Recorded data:
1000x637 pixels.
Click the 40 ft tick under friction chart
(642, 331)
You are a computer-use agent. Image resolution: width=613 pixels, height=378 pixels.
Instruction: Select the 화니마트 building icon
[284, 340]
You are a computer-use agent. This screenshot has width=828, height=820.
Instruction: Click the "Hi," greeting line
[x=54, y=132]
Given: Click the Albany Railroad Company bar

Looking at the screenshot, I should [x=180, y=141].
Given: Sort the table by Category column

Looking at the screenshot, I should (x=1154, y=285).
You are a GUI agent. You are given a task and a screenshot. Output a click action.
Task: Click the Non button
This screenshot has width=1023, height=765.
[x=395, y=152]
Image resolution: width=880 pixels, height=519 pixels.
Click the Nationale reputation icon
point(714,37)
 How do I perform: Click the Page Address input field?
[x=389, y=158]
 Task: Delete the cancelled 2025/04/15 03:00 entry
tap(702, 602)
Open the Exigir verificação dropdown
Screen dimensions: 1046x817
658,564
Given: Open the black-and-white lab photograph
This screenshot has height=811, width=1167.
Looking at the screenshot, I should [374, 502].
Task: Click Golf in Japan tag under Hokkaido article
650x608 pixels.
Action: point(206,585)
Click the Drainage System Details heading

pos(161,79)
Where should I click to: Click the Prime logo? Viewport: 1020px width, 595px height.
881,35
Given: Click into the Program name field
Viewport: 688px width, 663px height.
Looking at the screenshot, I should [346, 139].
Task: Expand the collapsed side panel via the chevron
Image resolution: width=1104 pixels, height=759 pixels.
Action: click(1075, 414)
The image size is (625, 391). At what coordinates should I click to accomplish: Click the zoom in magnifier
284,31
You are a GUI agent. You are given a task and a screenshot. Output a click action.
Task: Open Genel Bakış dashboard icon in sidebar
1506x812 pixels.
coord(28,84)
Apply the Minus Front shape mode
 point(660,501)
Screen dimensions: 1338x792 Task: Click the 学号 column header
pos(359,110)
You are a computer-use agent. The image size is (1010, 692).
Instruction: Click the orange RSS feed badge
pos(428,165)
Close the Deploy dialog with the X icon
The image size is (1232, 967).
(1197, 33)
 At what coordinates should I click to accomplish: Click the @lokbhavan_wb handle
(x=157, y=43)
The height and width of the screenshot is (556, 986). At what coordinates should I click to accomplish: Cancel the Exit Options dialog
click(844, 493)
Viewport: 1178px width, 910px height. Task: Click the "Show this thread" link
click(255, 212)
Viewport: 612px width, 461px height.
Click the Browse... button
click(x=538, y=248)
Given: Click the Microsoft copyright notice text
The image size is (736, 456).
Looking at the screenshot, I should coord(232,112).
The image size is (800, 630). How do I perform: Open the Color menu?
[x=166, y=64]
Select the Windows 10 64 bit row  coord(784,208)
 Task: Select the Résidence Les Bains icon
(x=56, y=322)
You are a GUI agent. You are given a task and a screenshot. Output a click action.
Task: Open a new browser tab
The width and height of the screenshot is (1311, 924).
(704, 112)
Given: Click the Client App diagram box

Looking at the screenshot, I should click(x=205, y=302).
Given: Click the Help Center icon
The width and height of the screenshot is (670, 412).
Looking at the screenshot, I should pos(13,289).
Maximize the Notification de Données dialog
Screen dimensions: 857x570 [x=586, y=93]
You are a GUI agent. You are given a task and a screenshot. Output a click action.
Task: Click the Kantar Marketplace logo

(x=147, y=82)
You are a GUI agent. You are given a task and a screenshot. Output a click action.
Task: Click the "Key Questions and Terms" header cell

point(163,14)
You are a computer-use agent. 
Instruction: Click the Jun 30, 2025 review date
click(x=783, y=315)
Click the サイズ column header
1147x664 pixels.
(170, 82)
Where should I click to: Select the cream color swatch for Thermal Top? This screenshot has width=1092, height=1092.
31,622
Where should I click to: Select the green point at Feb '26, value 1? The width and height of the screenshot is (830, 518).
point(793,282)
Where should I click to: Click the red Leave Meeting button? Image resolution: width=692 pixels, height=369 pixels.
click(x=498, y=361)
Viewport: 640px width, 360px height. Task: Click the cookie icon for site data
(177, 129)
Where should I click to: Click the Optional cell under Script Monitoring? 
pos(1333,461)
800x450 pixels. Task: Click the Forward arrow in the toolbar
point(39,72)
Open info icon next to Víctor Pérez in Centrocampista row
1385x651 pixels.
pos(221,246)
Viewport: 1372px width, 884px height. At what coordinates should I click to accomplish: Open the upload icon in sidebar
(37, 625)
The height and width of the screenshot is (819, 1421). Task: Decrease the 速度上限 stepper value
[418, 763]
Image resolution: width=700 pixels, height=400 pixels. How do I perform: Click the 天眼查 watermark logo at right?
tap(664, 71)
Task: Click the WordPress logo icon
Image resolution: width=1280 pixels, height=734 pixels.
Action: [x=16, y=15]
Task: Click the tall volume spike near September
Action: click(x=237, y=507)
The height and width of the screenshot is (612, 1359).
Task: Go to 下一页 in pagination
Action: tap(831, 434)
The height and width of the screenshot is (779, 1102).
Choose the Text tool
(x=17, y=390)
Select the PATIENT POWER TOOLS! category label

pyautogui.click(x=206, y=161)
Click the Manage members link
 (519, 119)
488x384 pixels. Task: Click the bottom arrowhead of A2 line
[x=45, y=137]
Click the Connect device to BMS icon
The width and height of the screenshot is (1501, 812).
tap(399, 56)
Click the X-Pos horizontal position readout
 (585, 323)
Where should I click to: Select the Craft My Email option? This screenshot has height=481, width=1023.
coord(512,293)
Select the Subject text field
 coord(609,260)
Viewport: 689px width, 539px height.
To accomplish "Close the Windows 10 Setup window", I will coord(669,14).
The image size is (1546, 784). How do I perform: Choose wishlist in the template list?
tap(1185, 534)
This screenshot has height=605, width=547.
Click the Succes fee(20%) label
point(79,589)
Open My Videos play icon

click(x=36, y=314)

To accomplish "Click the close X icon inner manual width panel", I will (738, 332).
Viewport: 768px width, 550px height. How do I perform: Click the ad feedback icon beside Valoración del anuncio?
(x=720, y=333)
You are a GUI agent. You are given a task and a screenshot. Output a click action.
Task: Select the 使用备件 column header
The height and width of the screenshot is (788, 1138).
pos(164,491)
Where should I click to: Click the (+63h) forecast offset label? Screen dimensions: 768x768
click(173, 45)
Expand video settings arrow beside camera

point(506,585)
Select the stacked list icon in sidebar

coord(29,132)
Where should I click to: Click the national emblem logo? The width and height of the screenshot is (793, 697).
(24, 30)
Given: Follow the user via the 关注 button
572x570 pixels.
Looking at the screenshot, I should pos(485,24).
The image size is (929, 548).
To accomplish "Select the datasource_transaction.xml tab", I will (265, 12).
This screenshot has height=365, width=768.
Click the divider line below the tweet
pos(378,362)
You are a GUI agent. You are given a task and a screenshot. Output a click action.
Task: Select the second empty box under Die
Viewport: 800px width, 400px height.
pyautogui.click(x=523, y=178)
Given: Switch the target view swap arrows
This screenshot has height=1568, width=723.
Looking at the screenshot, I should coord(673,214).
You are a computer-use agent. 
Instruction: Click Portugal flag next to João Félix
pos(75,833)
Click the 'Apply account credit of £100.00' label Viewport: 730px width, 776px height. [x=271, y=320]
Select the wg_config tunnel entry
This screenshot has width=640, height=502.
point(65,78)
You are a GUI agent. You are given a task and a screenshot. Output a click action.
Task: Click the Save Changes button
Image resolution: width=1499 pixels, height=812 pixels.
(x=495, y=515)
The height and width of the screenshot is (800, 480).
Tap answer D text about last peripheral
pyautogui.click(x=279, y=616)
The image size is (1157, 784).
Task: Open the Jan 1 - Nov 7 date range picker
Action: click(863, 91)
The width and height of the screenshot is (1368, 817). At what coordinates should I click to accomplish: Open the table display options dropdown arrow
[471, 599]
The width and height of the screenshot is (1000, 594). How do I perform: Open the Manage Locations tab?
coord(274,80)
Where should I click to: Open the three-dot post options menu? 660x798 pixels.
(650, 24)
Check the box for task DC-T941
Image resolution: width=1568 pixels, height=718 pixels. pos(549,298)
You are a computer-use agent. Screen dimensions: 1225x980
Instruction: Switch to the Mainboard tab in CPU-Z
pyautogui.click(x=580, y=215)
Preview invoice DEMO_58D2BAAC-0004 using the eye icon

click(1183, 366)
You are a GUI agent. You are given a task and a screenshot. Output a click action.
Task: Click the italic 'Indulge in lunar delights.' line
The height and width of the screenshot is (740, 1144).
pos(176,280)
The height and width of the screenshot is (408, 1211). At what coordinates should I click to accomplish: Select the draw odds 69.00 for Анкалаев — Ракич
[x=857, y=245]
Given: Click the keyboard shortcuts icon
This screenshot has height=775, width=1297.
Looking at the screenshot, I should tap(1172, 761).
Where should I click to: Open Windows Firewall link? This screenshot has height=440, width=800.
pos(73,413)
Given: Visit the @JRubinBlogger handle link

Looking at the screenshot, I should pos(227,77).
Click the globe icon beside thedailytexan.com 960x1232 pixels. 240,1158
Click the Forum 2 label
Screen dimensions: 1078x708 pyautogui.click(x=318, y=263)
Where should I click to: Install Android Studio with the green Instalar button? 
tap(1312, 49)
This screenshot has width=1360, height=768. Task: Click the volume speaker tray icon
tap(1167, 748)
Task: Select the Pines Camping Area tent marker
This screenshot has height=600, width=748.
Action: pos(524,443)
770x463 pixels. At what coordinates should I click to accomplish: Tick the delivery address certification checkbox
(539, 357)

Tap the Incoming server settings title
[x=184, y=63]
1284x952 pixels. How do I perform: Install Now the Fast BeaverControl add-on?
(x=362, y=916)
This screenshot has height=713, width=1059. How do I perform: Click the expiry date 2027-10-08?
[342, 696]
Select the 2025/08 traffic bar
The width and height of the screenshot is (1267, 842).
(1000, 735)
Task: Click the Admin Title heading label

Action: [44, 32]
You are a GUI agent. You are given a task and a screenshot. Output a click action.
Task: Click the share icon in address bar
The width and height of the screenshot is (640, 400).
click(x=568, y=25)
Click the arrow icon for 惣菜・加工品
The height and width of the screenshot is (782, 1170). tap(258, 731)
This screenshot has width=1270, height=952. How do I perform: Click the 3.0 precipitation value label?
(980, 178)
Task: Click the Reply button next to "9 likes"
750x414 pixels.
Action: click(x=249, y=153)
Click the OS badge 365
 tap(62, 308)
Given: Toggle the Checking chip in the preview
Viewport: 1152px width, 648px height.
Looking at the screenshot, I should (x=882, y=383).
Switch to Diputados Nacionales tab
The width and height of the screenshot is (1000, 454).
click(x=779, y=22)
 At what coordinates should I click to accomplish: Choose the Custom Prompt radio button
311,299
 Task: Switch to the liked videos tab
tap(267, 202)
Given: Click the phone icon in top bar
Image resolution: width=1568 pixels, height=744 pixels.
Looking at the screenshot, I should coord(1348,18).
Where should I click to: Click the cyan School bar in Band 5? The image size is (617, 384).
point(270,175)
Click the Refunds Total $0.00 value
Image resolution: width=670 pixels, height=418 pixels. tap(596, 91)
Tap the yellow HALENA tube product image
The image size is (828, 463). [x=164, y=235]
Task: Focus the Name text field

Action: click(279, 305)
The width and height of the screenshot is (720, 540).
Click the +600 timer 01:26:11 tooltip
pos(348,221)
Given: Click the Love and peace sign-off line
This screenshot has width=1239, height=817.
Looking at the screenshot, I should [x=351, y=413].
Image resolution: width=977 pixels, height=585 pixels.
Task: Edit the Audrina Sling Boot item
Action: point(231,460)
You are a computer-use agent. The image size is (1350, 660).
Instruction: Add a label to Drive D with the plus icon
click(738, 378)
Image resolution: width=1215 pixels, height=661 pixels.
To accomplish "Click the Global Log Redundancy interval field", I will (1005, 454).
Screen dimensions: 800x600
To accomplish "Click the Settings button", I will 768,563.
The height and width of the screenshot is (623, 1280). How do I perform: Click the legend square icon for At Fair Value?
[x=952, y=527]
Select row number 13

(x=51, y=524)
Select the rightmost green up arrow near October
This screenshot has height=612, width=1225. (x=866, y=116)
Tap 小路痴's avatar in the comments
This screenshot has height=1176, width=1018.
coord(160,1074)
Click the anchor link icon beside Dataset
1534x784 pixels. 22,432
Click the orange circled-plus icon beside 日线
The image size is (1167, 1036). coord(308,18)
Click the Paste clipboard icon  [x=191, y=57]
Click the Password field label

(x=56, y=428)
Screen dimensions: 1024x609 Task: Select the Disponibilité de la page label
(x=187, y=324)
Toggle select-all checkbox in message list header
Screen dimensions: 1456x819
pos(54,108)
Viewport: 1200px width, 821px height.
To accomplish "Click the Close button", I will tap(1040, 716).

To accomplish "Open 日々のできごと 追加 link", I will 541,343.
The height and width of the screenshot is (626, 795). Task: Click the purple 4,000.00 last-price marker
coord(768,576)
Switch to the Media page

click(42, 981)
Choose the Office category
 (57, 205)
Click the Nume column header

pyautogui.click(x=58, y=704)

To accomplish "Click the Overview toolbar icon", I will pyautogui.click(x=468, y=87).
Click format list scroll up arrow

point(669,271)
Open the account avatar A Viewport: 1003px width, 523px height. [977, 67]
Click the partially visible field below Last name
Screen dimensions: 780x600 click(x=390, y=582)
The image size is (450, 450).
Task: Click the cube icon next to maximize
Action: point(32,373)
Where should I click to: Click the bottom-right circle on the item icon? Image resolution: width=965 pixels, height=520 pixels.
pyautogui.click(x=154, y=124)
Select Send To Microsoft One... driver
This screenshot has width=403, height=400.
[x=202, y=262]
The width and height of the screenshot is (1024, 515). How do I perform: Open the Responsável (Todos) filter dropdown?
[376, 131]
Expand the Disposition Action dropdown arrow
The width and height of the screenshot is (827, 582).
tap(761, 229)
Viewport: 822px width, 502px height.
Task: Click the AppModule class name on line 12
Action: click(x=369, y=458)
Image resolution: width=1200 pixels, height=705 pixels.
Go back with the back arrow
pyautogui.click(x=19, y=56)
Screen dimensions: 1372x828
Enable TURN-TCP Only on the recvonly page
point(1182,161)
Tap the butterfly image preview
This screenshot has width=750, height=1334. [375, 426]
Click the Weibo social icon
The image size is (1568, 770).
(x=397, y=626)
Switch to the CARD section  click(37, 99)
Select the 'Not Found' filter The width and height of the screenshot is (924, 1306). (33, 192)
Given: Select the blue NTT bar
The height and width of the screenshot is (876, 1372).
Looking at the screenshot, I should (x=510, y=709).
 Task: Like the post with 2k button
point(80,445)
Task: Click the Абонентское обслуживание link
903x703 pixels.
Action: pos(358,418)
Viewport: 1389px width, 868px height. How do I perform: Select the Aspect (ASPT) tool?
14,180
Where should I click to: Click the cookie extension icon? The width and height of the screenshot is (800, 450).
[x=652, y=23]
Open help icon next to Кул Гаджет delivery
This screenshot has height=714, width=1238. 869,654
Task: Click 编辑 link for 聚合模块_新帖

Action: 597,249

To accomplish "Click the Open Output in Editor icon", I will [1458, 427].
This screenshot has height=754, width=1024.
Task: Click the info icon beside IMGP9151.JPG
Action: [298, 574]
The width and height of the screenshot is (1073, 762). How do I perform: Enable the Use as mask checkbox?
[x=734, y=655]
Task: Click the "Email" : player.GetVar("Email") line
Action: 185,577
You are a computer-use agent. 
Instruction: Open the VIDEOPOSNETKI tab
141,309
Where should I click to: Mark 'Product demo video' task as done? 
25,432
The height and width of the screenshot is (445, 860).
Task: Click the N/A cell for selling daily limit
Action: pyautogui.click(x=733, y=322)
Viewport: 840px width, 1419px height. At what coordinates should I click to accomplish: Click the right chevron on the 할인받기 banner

| Task item |
Output exactly the lines between the one containing "Instruction: Open the VIDEOPOSNETKI tab" and the final line above, both inclusive.

| Output of the exercise |
Instruction: Open the VIDEOPOSNETKI tab
141,309
Where should I click to: Mark 'Product demo video' task as done? 
25,432
The height and width of the screenshot is (445, 860).
Task: Click the N/A cell for selling daily limit
Action: pyautogui.click(x=733, y=322)
Viewport: 840px width, 1419px height. At what coordinates should I click to accomplish: Click the right chevron on the 할인받기 banner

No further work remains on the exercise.